Roadmap for ENT-specific, responsible AI adoption
To close the implementation gap and foster safe, equitable AI adoption, ENT must move beyond generic guidelines. Large, multicenter, and multimodal datasets must be created for CI, vestibular, and voice applications, and external validation should be required before clinical use.6–11 Tools should be developed in close partnership with clinicians and embedded natively in electronic health records (EHRs), device consoles, and therapy software, rather than as standalone applications. ENT also needs its own standards for AI reporting and performance metrics, such as mapping-session duration, missed lesion rates, and validated improvement in voice handicap, building on frameworks like TRIPOD-AI and CONSORT-AI.24,25 Institutions should develop AI-specific consent forms, documentation protocols, and internal review boards for quality and safety, modeled after pharmacy and therapeutics committees. Education and accountability are also vital, AI competency milestones should be integrated into residency and continuing medical education, and quarterly audits for calibration drift, performance parity, and error tracking are essential for long-term safety and trust.
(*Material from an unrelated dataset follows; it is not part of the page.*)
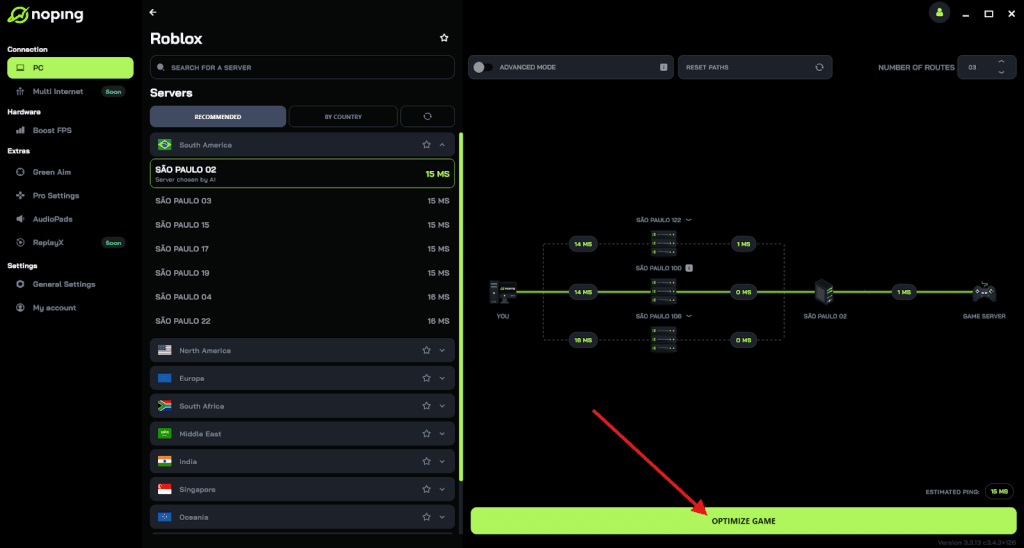Open the user profile avatar icon
This screenshot has width=1024, height=548.
click(939, 12)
How will AI change ENT day-to-day?
In community settings, AI-enabled smartphone otoscopy and automated sinus CT scoring may support generalists in triaging urgent cases.3,26 In rural clinics, voice-analysis apps may expedite identification of high-risk hoarseness, leading to faster referral and treatment. 27 At tertiary centers, intraoperative AI overlays could highlight surgical landmarks or alert to at-risk structures during complex procedures.6–11 These advances will only benefit patients if tailored to the realities of ENT workflows and paired with clear oversight and accountability.
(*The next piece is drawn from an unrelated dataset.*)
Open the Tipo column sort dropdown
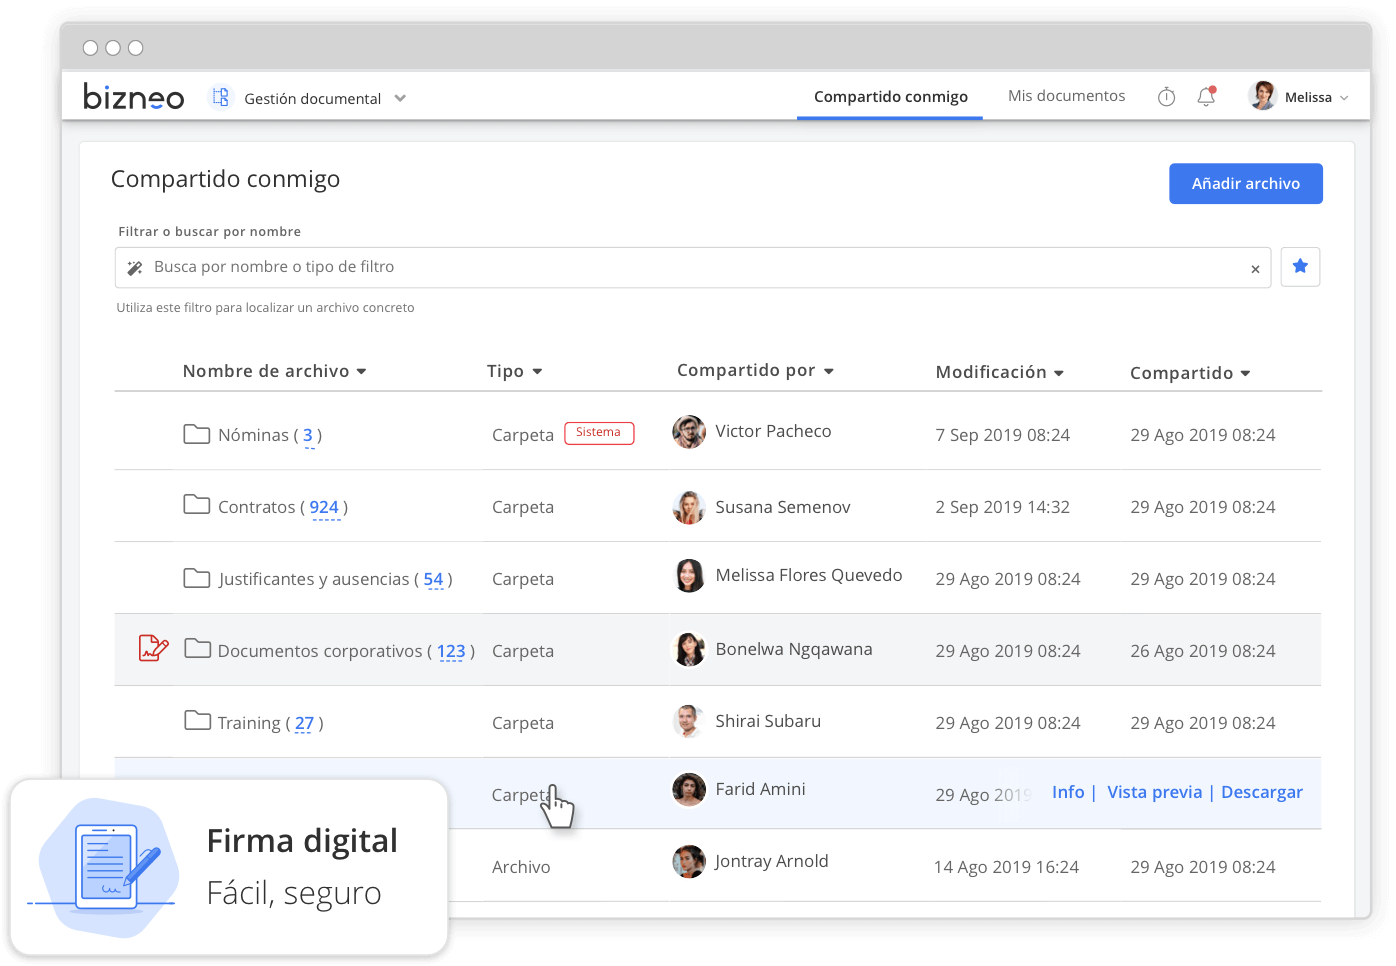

EHRs may soon flag hoarseness and generate risk scores before clinic visits, preload laryngoscopy templates, and suggest workup options. During surgery, endoscopic views may overlay real-time margin-probability heatmaps, and postoperatively, systems could draft notes, recommend Current Procedural Terminology (CPT) codes, and predict readmission risk, all integrated into clinical workflow.28,29 These tools must reinforce, not replace, clinician judgment and empathy. AI that complements rather than competes with physician expertise will define sustainable adoption. Over time, ENT specialists′ roles will shift toward oversight and curation, interpreting model outputs, troubleshooting inaccuracies, and collaborating on improvements. This stewardship echoes surgical safety culture, requiring transparency, monitoring, and shared accountability.
Conclusion
The promise of AI in ENT cannot be realized without direct engagement with the field's specialty-specific challenges. ENT offers a template for translating advanced technology into procedural, multidisciplinary care. This is possible only if AI models are validated on real-world data, integrated into clinical workflows, and governed with ENT-specific legal and ethical safeguards. Moving beyond generic barriers, the field must critically assess and close the AI implementation gap within each ENT subspecialty, ensuring innovation delivers measurable benefits to patients and clinicians alike. Ultimately, failure to address these implementation gaps may not only delay progress but could also compromise patient safety and perpetuate disparities, particularly in high-stakes and underserved clinical scenarios. With continued cross-disciplinary collaboration, ENT can lead the way in safe, responsible AI adoption.
Footnotes
Funding
Open access publication of this article is supported by the University of Texas Medical Branch at Galveston. No additional external funding was received for this work.
Declaration of conflicting interests
The authors declared no potential conflicts of interest with respect to the research, authorship, and/or publication of this article.